Text section:
╔══

Lead Paint Rule All Wet
If you are planning home renovations, expect to pay extra if you live in an older home. A federal court has ruled that a U.S. Environmental Protection Agency (EPA) rule related to lead paint applies to all homes built before 1978 — without exceptions. That means regulatory costs will be passed on to homeowners, even where lead paint poses little-to-no health threats.
Lead paint can be an issue for children under six years old that are chronically exposed to relatively high levels of peeling paint and related dust. Health impacts range from lead poisoning in severe cases to modest impacts on learning ability. Risks exist largely in older homes that are not properly maintained, often in low-income neighborhoods where residents cannot afford proper repairs and upkeep. Lead paint does not pose the same problem for people over the age of six.
Fortunately, the problem has diminished over the past several decades. Since 1997, the federal Centers for Disease Control and Prevention (CDC) reports that the number of children with elevated lead blood levels found in their surveillance samples has declined from 7.61% to 0.83% by 2008.
Nonetheless, a 2008 EPA rule requires that those contracted to perform home remodeling and repairs must take an eight-hour course and gain certification before they can work on homes that might contain lead paint. Before beginning a project, remodelers must also test for lead paint in these older homes in the areas they plan to work. If lead paint is present, the contractor must implement “lead free-work practices,” as defined by the regulation. According to EPA, these practices are designed to contain the work area to minimize dust, and ensure thorough cleanup.
Originally, the rule allowed homeowners who did not have children six years of age and younger, or pregnant women living in the home, to opt out of lead-safe work practices because the risks of lead in those cases are negligible. But the Obama EPA eliminated that provision in 2010. According to EPA estimates, elimination of the opt-out rule increased regulatory costs by more than $500 million in the first year, by more than $300 million in the second year, and by more than $200 million in the following years.

╚══

Task prompt: Pick up the lead paint rule text after its final sentence and continue it.

(Items from a data source)
╔══

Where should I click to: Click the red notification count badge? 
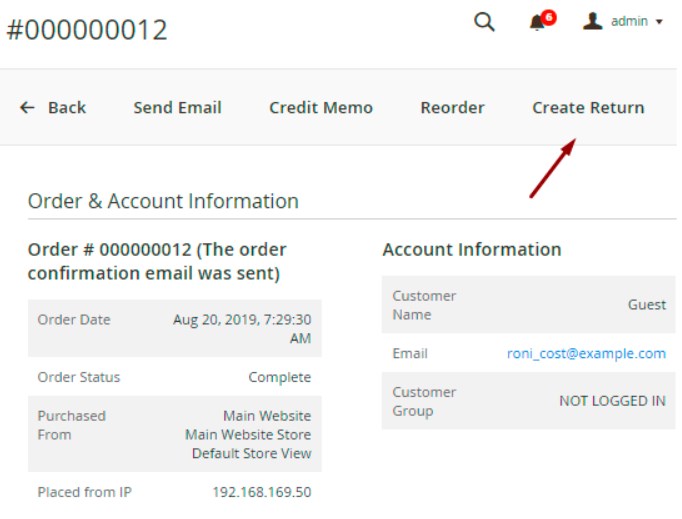549,17
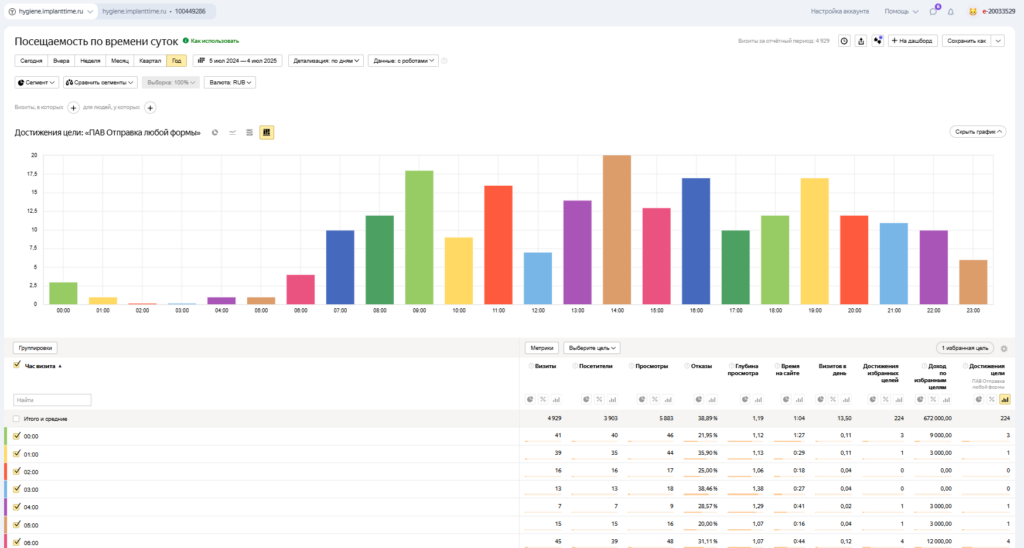Toggle the 'Итого и средние' checkbox
The image size is (1024, 548).
[x=17, y=419]
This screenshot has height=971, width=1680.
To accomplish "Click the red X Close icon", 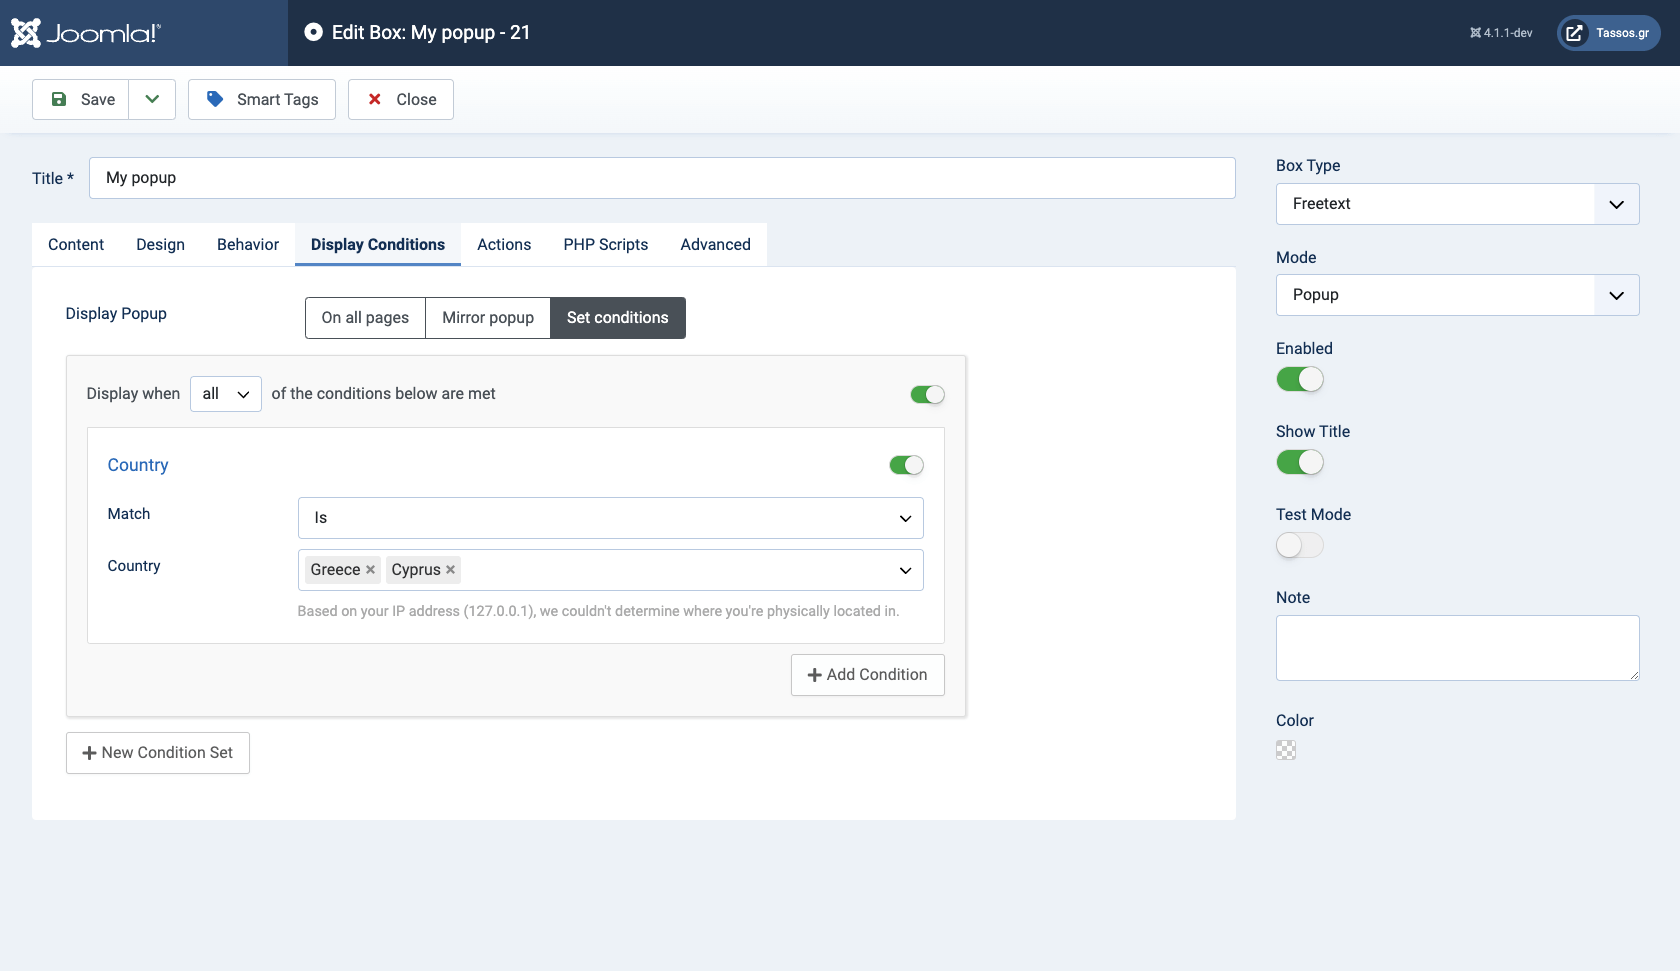I will (375, 99).
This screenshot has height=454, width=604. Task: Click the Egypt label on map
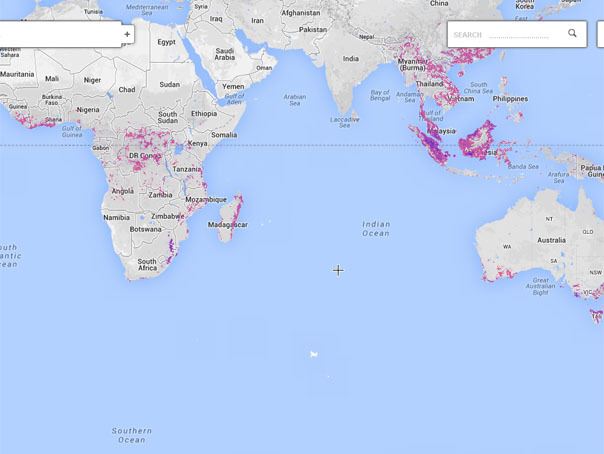tap(166, 42)
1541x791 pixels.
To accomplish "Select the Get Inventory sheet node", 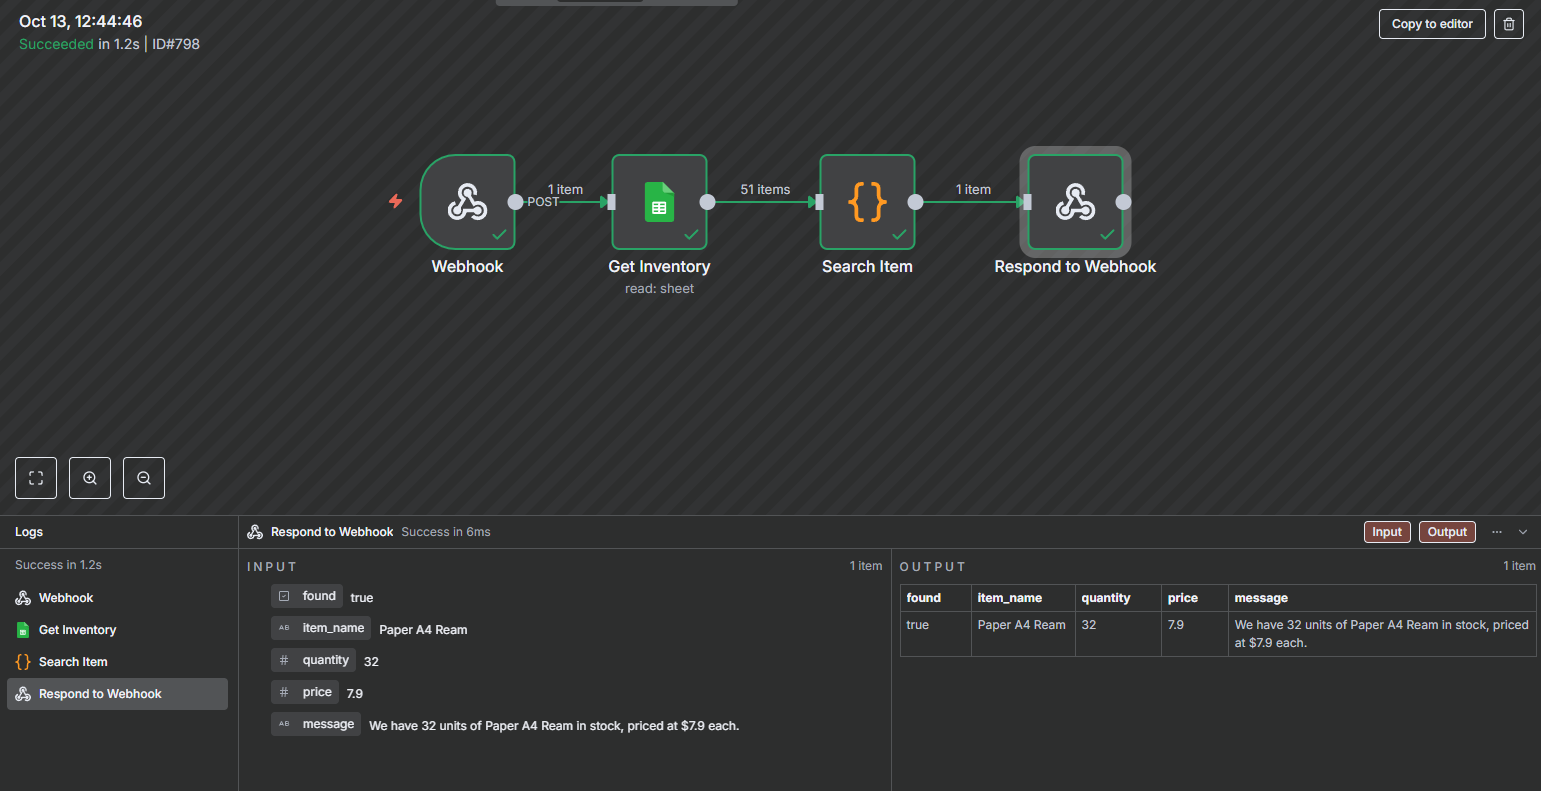I will pyautogui.click(x=659, y=202).
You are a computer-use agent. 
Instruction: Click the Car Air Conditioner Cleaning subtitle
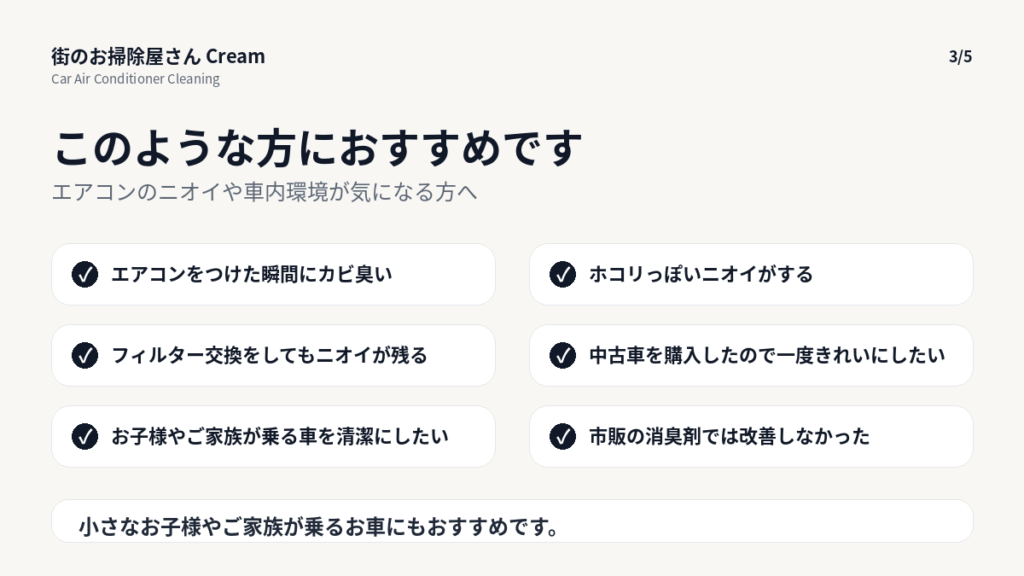point(135,79)
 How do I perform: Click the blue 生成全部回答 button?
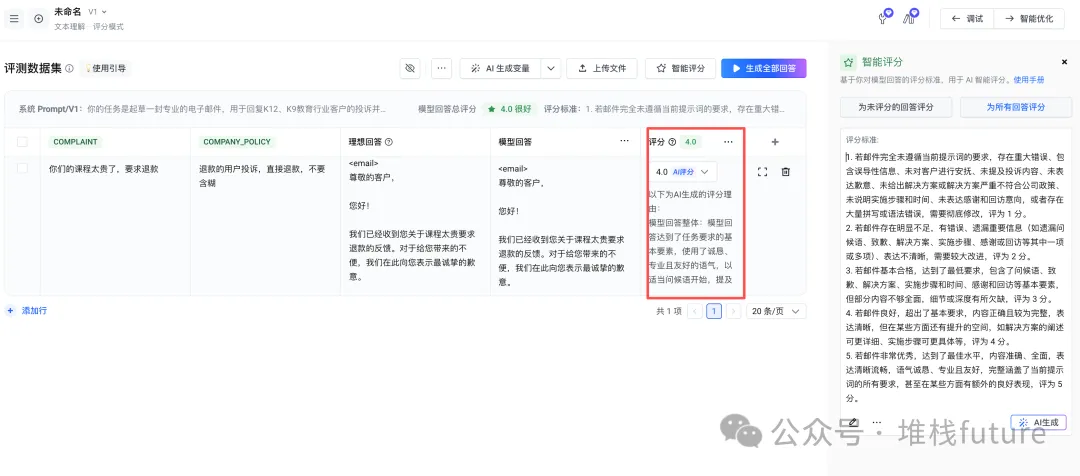click(763, 68)
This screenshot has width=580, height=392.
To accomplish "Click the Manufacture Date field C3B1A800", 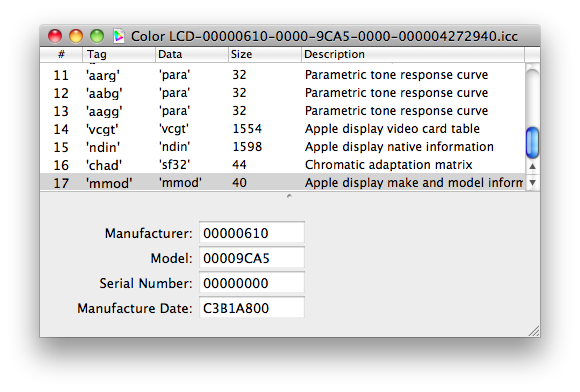I will 252,308.
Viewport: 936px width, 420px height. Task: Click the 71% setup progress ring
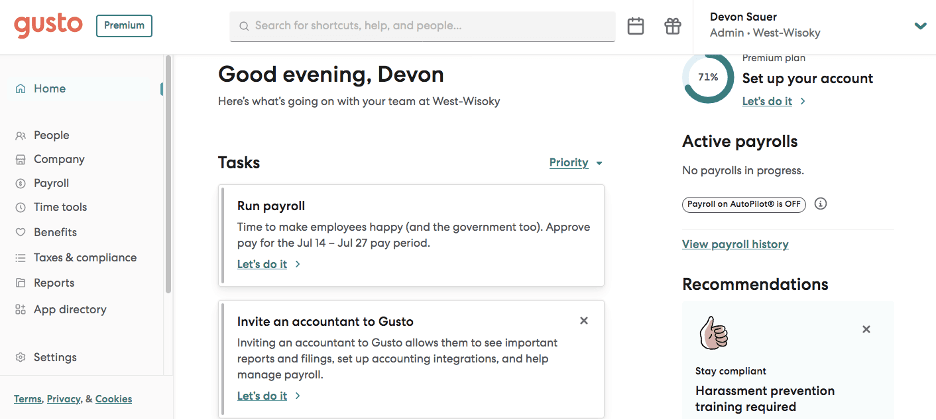click(x=708, y=77)
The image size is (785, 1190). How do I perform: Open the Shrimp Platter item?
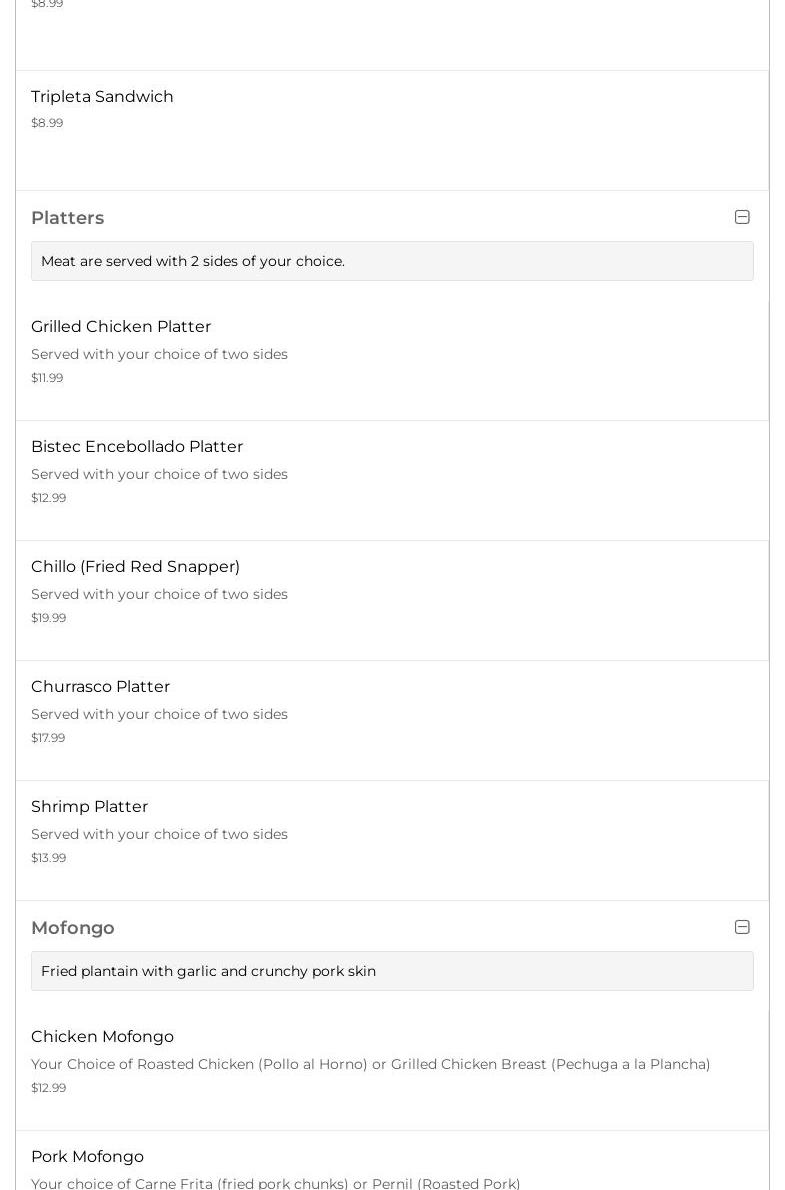coord(89,807)
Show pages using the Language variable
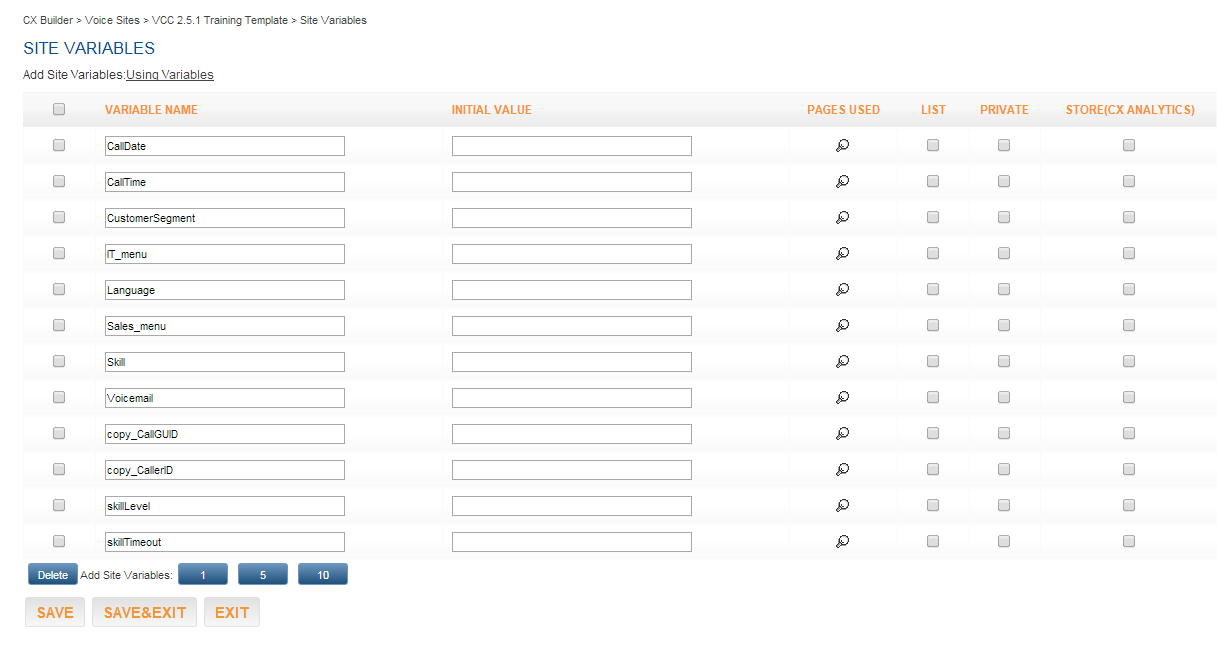Screen dimensions: 1217x647 coord(843,290)
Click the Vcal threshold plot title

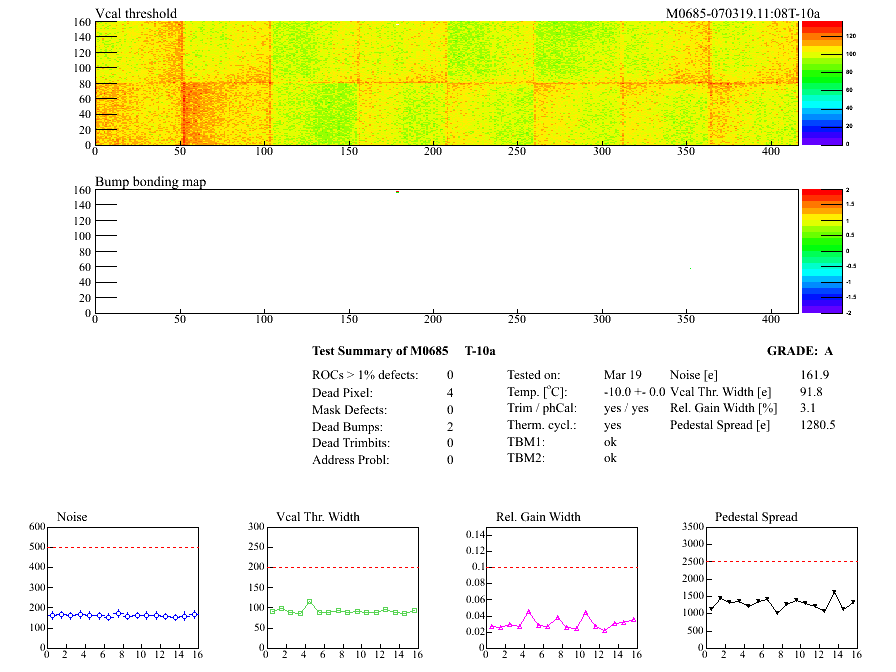[x=136, y=13]
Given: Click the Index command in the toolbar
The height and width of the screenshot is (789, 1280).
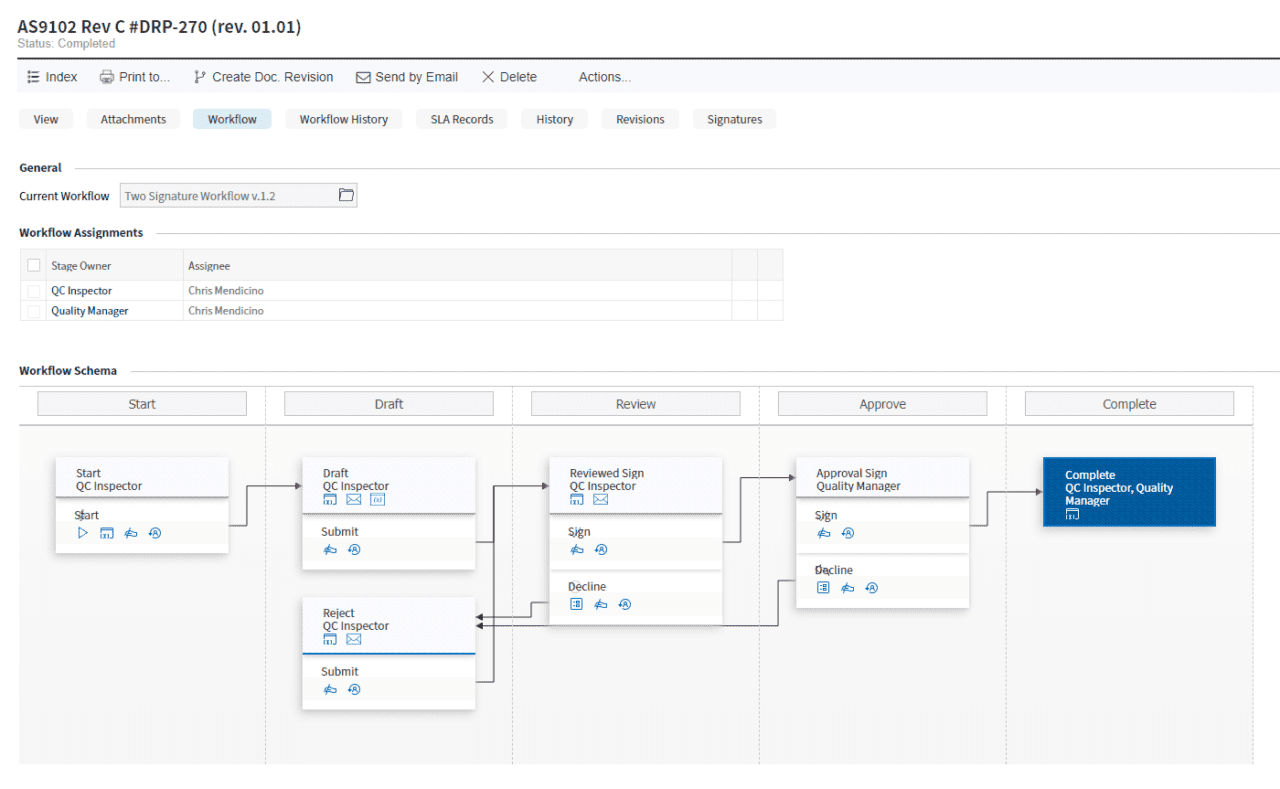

╚══

Answer to this exercise:
The National Association of Home Builders (NAHB) opposed the elimination of the op-out option rule and argued its case before the D.C. Circuit Court, but the court has recently ruled the law valid. The only hope for change now lies with Congress. Senator James Inhofe (R-Okla.) and Rep. John Sullivan (R-Okla.) both have introduced legislation to restore the op-out provisions (H.R. 5911 and S. 2148).
The Obama regulation’s cost is “substantial,” says NAHB, because it
increases the cost of the rule without providing a corresponding benefit. … NAHB is concerned that home owners will turn to unlicensed contractors, decide to do the project themselves, or defer maintenance instead of paying the additional $2,400 our members estimate is added to the cost of every project subject to the regulation.
An article in The Fiscal Times [1] detailed the impact on one small business in Ohio:
The new rule’s detailed compliance requirements, related paperwork, and purchases of EPA required equipment added thousands of dollars to the cost of doing business and made it much harder for her [owner Kathy Faia] to compete for remodeling contracts. Business has dropped off by more than two thirds, and she had to lay off one of her workers. ‘I’m just barely hanging on,’ she says. ‘They [the EPA] are over-regulating and sucking all of the fun out of the remodeling business.’
Requiring homeowners without any children in their home to comply with the lead-paint rule does nothing to address lead-paint problems and likely provides zero health benefits. It does make it difficult for many small businesses to survive. And ironically, regulations that make remodeling more expensive could exacerbate the cases where health risks exist by discouraging repairs that would otherwise reduce lead-paint-based risks.